Given records ->
====

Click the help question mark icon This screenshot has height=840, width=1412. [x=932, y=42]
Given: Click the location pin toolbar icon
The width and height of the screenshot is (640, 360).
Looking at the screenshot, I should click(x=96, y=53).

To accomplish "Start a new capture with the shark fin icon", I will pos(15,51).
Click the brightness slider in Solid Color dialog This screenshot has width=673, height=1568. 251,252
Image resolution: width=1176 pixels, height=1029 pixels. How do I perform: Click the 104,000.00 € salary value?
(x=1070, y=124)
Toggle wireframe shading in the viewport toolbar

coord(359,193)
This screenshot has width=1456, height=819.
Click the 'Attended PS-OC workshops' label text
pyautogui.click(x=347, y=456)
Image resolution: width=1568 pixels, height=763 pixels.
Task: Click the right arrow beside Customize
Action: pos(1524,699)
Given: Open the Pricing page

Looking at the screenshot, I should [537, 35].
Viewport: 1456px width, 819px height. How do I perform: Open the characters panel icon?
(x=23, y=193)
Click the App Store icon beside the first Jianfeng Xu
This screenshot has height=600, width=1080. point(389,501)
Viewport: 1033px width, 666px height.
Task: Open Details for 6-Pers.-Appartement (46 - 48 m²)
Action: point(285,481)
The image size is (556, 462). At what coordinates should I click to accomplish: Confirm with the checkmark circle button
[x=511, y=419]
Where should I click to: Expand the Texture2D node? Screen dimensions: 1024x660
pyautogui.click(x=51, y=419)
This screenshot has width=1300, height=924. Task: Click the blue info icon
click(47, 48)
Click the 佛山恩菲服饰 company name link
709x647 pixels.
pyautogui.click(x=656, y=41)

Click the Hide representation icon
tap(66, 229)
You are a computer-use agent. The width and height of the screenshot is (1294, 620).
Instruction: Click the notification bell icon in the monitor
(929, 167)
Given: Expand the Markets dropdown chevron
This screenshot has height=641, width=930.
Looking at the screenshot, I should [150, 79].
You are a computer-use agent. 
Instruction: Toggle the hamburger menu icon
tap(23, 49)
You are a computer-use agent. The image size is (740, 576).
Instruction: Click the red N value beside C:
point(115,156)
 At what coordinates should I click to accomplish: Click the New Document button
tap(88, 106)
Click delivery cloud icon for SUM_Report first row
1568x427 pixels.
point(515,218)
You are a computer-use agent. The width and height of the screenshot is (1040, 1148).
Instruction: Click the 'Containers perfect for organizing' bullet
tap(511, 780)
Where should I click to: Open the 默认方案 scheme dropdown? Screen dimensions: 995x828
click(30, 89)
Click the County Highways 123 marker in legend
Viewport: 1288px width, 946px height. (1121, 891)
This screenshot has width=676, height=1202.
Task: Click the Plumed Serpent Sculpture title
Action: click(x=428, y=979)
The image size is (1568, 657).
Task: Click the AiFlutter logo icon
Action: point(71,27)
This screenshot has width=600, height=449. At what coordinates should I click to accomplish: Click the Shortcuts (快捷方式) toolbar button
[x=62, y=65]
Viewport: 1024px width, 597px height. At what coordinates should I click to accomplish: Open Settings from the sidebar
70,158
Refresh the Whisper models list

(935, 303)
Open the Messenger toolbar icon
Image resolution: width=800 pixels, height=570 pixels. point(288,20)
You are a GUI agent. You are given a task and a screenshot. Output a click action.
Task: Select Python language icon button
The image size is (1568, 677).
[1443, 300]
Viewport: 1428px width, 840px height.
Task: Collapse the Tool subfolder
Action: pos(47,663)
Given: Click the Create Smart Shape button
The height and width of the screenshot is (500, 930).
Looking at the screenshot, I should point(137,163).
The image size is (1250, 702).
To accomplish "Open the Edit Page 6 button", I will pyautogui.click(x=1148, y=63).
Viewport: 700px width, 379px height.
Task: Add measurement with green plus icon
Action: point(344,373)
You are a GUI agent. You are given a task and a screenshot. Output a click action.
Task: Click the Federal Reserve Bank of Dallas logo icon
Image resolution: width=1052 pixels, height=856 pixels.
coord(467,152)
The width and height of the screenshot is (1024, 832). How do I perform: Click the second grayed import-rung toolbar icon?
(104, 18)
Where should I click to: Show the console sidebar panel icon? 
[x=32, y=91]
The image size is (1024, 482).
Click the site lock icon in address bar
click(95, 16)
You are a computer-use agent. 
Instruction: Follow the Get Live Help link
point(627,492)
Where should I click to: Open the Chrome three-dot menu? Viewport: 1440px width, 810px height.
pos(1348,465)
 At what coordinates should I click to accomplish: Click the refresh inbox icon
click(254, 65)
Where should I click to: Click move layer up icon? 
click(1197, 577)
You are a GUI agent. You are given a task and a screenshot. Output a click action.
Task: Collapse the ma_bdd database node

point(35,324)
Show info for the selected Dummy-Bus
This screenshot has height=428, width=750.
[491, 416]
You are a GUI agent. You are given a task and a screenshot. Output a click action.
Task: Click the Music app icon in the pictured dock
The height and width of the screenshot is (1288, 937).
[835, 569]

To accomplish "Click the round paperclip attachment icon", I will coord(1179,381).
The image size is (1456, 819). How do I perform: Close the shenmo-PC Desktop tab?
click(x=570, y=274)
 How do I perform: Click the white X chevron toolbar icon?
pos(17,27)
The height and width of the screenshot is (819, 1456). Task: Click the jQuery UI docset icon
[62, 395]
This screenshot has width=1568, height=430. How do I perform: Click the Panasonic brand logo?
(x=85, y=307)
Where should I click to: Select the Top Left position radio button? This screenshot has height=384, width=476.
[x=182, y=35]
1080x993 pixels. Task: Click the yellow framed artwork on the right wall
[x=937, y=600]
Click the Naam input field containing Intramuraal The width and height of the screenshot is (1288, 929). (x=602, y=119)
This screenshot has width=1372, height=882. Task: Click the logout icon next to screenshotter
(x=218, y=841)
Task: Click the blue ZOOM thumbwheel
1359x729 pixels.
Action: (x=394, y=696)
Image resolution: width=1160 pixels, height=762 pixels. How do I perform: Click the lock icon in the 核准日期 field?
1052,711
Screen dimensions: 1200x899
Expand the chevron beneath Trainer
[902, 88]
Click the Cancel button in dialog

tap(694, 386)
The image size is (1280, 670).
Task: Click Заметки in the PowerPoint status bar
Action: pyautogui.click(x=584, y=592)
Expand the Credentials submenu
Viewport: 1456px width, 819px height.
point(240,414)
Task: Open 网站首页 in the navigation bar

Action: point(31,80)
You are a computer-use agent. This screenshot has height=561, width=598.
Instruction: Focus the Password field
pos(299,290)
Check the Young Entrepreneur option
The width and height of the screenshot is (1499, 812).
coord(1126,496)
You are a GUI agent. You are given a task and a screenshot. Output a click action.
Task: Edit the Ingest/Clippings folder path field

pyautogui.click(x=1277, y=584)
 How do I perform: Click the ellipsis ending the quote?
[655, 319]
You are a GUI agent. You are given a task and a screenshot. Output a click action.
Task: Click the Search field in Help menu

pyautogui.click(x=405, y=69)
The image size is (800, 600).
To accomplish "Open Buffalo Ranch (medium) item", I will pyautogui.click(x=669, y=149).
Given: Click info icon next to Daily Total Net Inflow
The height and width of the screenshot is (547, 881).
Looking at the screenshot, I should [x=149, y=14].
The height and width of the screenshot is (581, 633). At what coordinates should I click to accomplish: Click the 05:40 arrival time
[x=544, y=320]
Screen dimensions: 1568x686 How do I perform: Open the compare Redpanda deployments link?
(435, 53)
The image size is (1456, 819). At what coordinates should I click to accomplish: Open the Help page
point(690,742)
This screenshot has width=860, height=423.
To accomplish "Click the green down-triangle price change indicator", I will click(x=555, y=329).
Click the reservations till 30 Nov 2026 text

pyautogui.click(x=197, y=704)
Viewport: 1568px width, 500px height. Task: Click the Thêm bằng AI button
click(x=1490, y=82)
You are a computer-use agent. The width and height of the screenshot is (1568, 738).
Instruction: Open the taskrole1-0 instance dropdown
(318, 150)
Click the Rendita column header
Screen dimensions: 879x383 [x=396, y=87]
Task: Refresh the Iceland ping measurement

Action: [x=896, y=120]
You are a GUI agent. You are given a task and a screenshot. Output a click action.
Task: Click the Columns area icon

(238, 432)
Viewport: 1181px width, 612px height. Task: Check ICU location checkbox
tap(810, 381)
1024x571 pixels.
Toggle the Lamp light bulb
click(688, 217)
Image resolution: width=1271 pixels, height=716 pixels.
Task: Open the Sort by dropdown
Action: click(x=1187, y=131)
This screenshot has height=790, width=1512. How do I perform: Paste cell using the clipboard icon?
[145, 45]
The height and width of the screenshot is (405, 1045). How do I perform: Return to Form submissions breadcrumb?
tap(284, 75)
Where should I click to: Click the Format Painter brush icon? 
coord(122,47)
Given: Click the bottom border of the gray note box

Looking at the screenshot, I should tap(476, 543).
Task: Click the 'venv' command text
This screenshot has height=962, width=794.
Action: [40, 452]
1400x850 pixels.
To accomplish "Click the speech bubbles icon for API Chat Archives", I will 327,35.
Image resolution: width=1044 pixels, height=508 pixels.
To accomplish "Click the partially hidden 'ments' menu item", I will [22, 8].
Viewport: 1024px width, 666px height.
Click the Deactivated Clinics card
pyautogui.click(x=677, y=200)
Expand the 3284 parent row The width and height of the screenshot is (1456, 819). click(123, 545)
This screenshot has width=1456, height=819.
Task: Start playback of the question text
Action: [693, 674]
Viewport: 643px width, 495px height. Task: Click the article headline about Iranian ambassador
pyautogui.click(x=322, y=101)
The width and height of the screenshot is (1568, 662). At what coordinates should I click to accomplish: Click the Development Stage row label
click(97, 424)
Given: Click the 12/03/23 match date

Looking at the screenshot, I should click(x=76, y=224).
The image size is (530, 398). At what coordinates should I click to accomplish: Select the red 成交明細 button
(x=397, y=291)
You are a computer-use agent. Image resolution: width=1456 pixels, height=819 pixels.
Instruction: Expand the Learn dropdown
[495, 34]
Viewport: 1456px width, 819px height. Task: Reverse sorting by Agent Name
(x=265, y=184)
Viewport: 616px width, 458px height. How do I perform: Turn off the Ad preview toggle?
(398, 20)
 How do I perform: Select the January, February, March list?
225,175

====

Goal of the exercise -> Count the lines in the listing above that contain the word "Start", and reply with only that number.

Exercise result -> 2